O que aprendemos com Vikings, Eagles e Bills?
As histórias dos Vikings de 2022, dos Eagles de 2023 e dos Bills de 2024 são, cada uma, exemplos de como o recorde nem sempre reflete a verdadeira força de um time — campanhas moldadas por fatores com pouca ligação com talento real e, portanto, pouco sustentáveis, e muito mais com a sorte.
Os Vikings enganaram com vitórias apertadas e uma eficiência ilusória na red zone. Os Eagles, com o peso da narrativa pós-Super Bowl, uma tabela fácil e grandes doses de sequenciamento. Já os Bills — a fraude mais sutil, e por isso mais perigosa — se beneficiaram de uma porcentagem absurda de recuperação de fumbles, uma completa anomalia estatística.
Como afirmei na introdução desta série: o processo é mais importante do que os resultados, sendo também mais preditivo. Foque no que as equipes conseguem controlar, no que é repetível — e não no que foi construído pelo acaso. Separe o ruído do sinal.

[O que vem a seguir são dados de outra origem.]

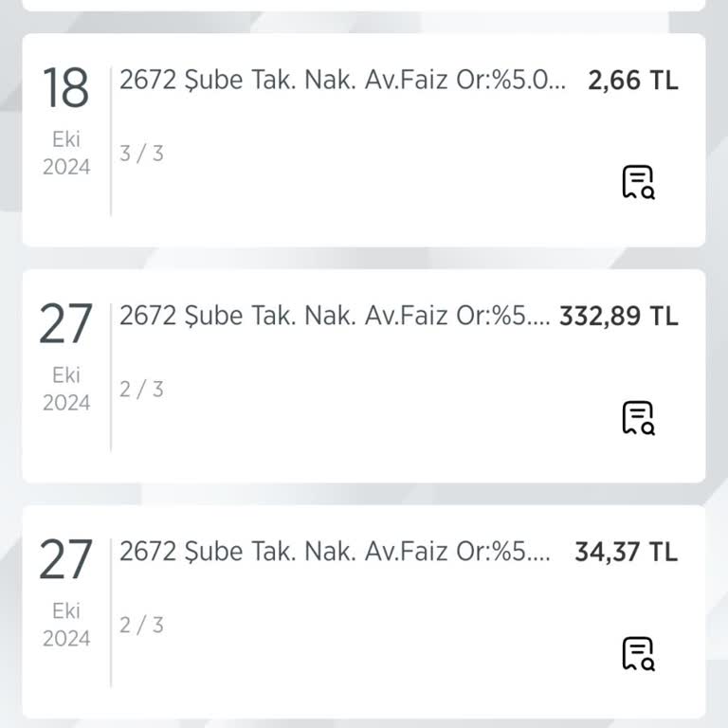Click day number 27 on the 34,37 TL card
728x728 pixels.
65,561
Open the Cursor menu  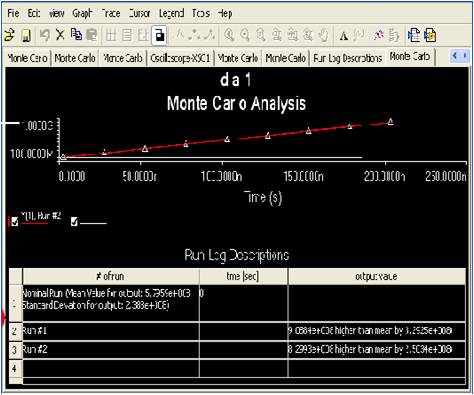[139, 13]
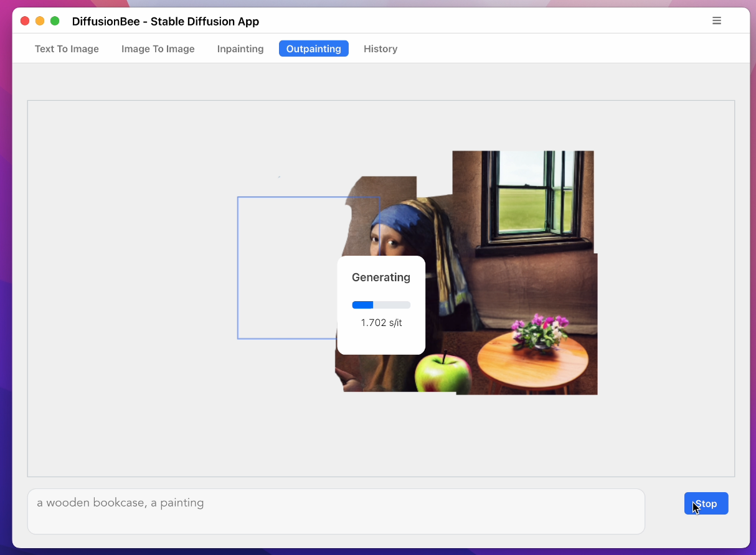
Task: Click the 1.702 s/it speed readout
Action: point(380,323)
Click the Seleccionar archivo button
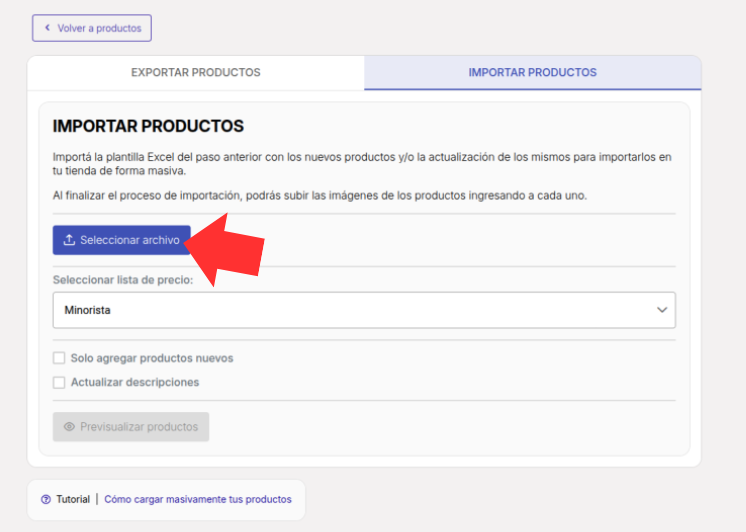This screenshot has width=746, height=532. pos(121,240)
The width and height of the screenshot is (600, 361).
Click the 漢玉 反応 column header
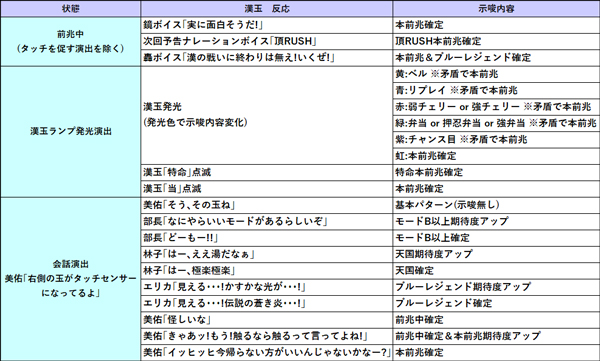tap(267, 8)
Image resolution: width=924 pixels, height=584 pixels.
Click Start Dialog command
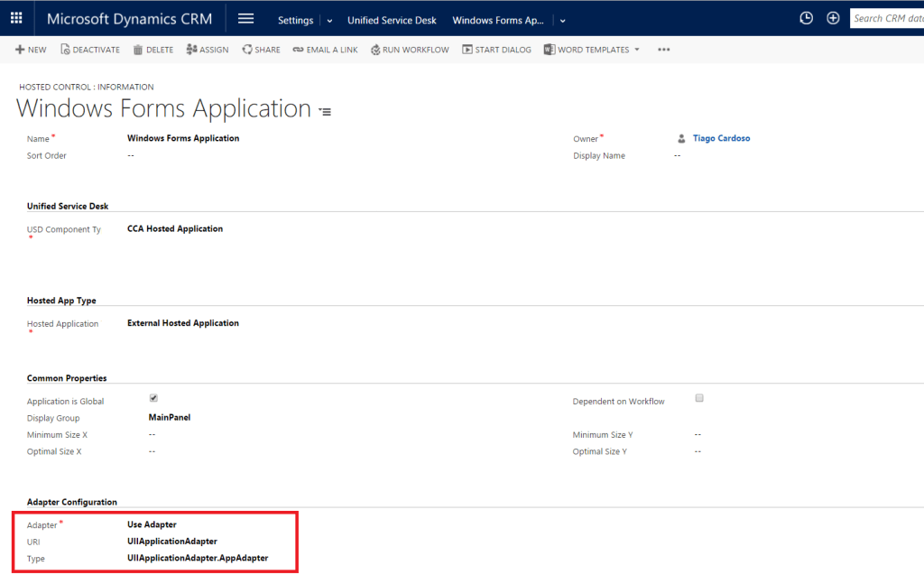coord(496,50)
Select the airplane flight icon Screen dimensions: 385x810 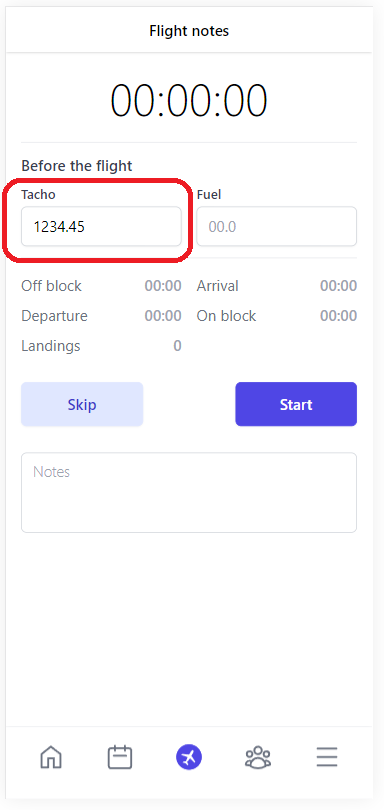tap(189, 757)
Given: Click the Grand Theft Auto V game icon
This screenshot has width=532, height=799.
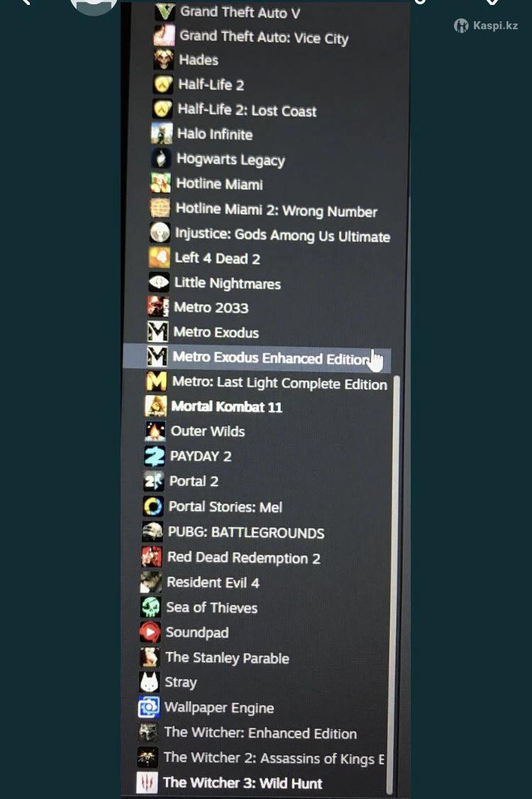Looking at the screenshot, I should pyautogui.click(x=165, y=11).
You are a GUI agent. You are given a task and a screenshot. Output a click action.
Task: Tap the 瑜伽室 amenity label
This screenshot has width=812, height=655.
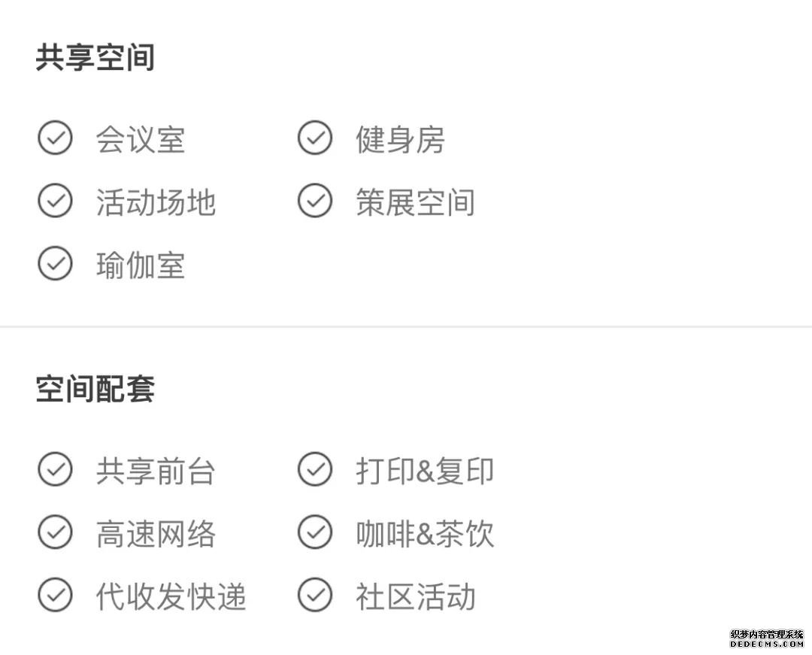[140, 265]
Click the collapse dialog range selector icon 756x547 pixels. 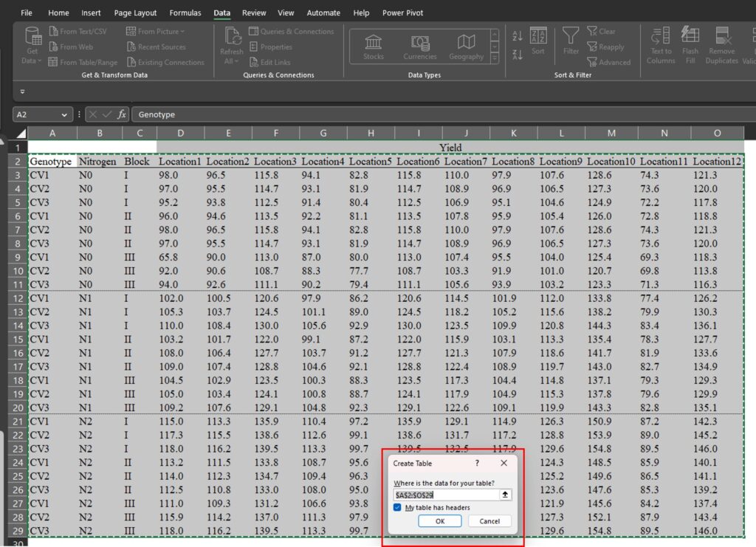click(506, 495)
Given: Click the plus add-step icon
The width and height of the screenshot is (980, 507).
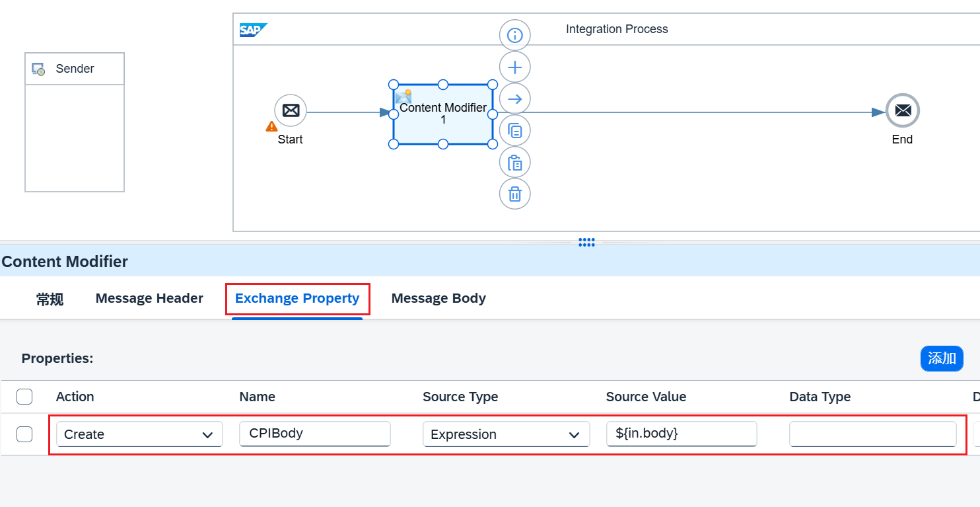Looking at the screenshot, I should (514, 67).
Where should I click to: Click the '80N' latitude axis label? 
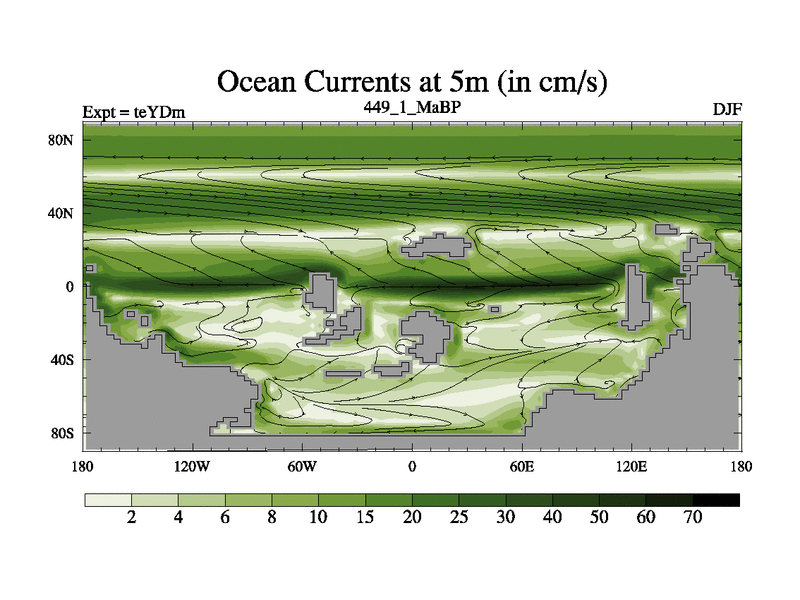63,140
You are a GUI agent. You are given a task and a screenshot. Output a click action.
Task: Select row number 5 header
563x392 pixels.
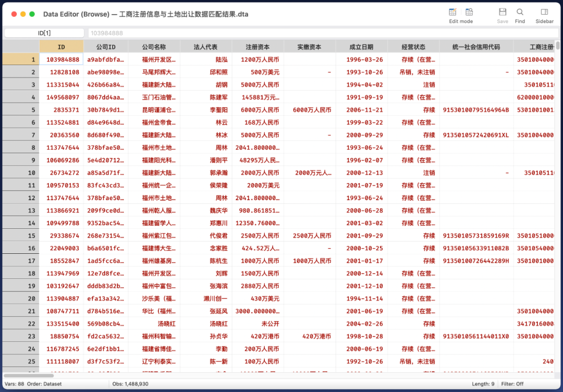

A sorte pode acompanhar equipes por um tempo, mas ela inevitavelmente acaba — e o que sobra é a força real dos times. É por isso que identificar fraudes não é um exercício cínico ou provocativo; é algo fundamental para a obtenção de valor nas apostas esportivas.
Nos vemos na próxima parte da série, com foco na NBA — uma liga ainda mais popular no Brasil do que a NFL, e onde as fraudes também existem aos montes.